Эта мысль так развеселила его, что он не может успокоиться. Он хохочет, хлопает себя по бедрам и весь сияет, представляя, как заставил бы Запряна козырять ему.
Идем против солнца, и от этого путь вдвойне утомителен. Оно спустилось уже низко к западу, и лучи, льющиеся на убранные поля, ослепляют нас. Вряд ли мы до вечера попадем в Кюстендил; мысль о ночевке начинает тревожить нас.
— Остановимся в какой-нибудь сельской корчме — и все тут, — быстро решает Лазар.
— Конечно, только нас и ждут, сейчас самая страда, — возражаю я.
— Что мы, не можем устроиться в какой-нибудь копне? — прибавляет Илия.
— А хлеб? — вспоминает Лазар.
Выданный нам хлеб давно съеден… Мы съели его, как просфору, после которой сливы показались прекрасным десертом.
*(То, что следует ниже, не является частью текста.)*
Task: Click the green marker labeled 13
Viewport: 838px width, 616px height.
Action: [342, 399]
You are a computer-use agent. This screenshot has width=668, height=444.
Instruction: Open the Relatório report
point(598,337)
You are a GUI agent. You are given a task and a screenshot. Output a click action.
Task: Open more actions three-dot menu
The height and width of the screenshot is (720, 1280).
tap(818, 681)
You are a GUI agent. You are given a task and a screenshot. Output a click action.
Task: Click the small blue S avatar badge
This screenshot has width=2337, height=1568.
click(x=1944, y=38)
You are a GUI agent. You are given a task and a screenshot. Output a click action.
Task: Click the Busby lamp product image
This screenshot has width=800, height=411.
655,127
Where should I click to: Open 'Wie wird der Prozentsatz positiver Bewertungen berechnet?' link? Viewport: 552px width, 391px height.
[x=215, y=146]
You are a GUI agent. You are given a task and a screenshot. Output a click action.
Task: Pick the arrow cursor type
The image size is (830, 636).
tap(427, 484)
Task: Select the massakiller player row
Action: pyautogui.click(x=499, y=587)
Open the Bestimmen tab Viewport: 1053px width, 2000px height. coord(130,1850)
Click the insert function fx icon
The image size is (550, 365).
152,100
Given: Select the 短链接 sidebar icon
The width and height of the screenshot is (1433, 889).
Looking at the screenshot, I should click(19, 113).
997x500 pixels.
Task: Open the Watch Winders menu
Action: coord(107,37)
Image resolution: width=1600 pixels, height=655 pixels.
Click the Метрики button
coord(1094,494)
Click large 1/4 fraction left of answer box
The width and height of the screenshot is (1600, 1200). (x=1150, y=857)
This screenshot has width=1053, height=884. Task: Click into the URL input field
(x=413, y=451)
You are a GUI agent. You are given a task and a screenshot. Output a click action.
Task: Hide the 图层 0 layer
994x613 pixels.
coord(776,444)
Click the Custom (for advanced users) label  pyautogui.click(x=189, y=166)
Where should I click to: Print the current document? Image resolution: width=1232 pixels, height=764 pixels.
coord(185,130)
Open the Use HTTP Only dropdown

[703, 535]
— Я голоден, как цыган, — продолжает Лазар. — Интересно, если б мой профессор политической экономии увидел, в каком я состоянии, посмел бы он отрицать значение «объективного фактора» в истории? Вот оставить его на мельнице да подвергнуть нападению «белой кавалерии» — ха-ха-ха! — тогда бы он сразу понял, имеет ли значение «объективный фактор»!
Мы не можем нарадоваться тому, что здоровы. Взявшись за руки, словно дети, раскачиваемся из стороны в сторону, как раскачиваются в танце парни, и напеваем про себя — каждый свою любимую песню!
— Где кмет?[34]
Человек пожимает плечами.
— Почем я знаю? По делам, должно, пошел…
— Как так по делам? Кмет он или кто?
Лазар начинает сердиться. Мы стоим на сельской площади и высматриваем, под каким бы кровом переночевать. Человек растерянно глядит на нас, моргает и не знает, что сказать. Наконец, отведя взгляд в сторону, говорит:
— Он прячется…
— Кто, кмет?
— Да.
— Почему?
— Да ведь… то и дело пристают с разными там поборами… то муку подай, то сено… А в селе уж и так пусто. Может, и вы из таких же…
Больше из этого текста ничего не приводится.